Two nights ago I went to the first Freebase user meeting outside the US. (You can tell I’m setting myself up for a, “I was there when…”)
So, what is Freebase? It claims to be a “database of everything”. There are several points of comparison with Wikipedia. Where Wikipedia is an “encyclopedia”, Freebase wants to be “everything”. It is far more structured than Wikipedia (which anyone who’s ever wrangled with an esoteric template might appreciate). Like Wikipedia, it’s a free content project: data derived from Wikipedia is GFDL (natch) and everything else is CC-BY. They have a very excellent and well-documented API — they’re not afraid to share. Bring on the mash-ups!
There are several more differences worth discussing. Currently, Freebase is alpha and invitation-only for write permission (ie an account). No worries, give it time.
More importantly, the back-end. Freebase is built on Metaweb’s closed-source back-end that is going to remain that way. Apparently they intend to release some kind of regular data dump, and even allegedly would have no problem with someone taking that entire data set and throwing it into MySQL or what-have-you and setting up a total project fork.
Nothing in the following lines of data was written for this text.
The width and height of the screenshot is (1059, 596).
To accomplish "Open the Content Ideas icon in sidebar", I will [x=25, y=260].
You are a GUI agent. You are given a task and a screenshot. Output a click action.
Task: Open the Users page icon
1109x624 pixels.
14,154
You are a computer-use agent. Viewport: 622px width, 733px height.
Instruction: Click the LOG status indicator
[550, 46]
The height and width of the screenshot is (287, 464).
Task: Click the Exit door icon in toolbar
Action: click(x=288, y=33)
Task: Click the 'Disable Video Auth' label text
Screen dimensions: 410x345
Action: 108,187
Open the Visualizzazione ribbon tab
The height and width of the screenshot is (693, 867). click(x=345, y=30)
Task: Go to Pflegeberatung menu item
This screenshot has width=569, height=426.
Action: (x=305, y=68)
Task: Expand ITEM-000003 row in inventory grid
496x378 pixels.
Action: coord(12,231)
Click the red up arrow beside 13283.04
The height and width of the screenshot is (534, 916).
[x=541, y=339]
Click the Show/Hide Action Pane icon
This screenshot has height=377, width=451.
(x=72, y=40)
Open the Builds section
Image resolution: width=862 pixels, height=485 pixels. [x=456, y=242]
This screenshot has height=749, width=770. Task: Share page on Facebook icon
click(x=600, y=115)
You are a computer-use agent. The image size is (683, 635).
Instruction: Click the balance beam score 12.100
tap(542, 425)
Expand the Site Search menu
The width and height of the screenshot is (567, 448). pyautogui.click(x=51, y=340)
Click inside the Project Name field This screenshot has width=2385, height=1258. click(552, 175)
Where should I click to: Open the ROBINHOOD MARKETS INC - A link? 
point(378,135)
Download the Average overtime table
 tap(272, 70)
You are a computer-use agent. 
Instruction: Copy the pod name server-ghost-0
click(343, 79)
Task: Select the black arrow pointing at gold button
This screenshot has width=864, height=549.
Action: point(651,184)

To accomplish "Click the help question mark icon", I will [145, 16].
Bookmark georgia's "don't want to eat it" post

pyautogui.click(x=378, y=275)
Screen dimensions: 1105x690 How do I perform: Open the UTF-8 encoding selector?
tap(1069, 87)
If it was free software, there would be a right to fork. But this is only free content. Is there any kind of corresponding “right to fork” for a free content community? Should there be?
If not, maybe this joke from Evan about “crowdsourcing” is just a truth:
The other reason that I would wait until I had an entire data dump downloaded on my own disk before really barracking for Freebase is because I read their TOS:
5. API USE
We provide access to portions of the Site and Service through an API; for purposes of this Terms of Service, such access constitutes use of the Site and Service. You agree only to use the API as outlined in documentation provided by us on the Site. You may not use the API or any other features of the Site or Service to duplicate or copy the Site or Service.
Bummer. Although — here’s a thought — I wonder if that conflicts with the CC-BY?
(clause 8.e from CC-BY-3.0)
This License constitutes the entire agreement between the parties with respect to the Work licensed here. There are no understandings, agreements or representations with respect to the Work not specified here. Licensor shall not be bound by any additional provisions that may appear in any communication from You. This License may not be modified without the mutual written agreement of the Licensor and You.
It’s not quite viral freedom, but almost as good. It seems to me this nice clause would render their TOS impotent.
So, interesting to see what will happen there. It’s Wiki[p|m]edia that convinced me (and taught me) about the absolutely vital right to fork. That is an incredible freedom which is vastly underappreciated by the journalists who are generally impressed with Wikipedia’s “freeness” (meaning no ads, or free access). And as a project leader, any kind of project, that is what keeps you on your toes. Maybe it is a good benchmark for deciding if you want to be a contributor to a particular project. If management gets too heavy, you can keep them in line by threatening to exercise your right to fork. Yeah!
Back to Freebase… another related, interesting aspect will be watching the development of their community and how it will be managed. Where Wikipedia was pretty grass-roots, it seems like Freebase is top-heavy, for the moment at least. Letting go, giving up control and trusting the unwashed masses is a very difficult psychological moment for anyone (who’s not a Wikimedian). Trying to get those same unwashed masses to behave themselves is a whole other kettle of fish. When I first contemplated this for Freebase two night s ago I was filled with cynicism, until I remembered… The thing about Wikipedia is that it only works in practice. In theory, it can never work.
I should make that my mantra. Every time I get cynical about something, think about that idea again. It only works in practice.